(Stored data entries)

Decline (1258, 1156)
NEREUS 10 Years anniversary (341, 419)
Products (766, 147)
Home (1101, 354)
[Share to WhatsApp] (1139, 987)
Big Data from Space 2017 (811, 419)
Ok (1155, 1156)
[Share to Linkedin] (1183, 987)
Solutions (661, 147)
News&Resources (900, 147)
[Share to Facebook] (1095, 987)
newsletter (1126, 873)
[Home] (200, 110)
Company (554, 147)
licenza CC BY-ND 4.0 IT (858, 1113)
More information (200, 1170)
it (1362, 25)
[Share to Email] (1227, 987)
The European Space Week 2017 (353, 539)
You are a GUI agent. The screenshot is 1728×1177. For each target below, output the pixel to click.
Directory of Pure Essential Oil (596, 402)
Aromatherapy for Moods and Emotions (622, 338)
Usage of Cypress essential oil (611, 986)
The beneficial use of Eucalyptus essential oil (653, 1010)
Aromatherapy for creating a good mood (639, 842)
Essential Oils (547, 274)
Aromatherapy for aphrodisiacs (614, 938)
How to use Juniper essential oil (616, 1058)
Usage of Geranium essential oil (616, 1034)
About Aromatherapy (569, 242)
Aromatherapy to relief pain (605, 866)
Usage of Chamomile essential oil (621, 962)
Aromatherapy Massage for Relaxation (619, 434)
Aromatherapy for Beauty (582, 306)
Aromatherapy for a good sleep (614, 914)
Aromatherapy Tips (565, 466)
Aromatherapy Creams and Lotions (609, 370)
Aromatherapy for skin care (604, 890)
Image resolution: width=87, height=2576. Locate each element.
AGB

Your objective: Every line holding the string "each" should be copied here, so please find those lines in the data.

Solution to the problem:
You are a GUI agent. The screenshot is 1728×1177. For each target below, output the pixel to click.
Image resolution: width=87, height=2576. Locate each element.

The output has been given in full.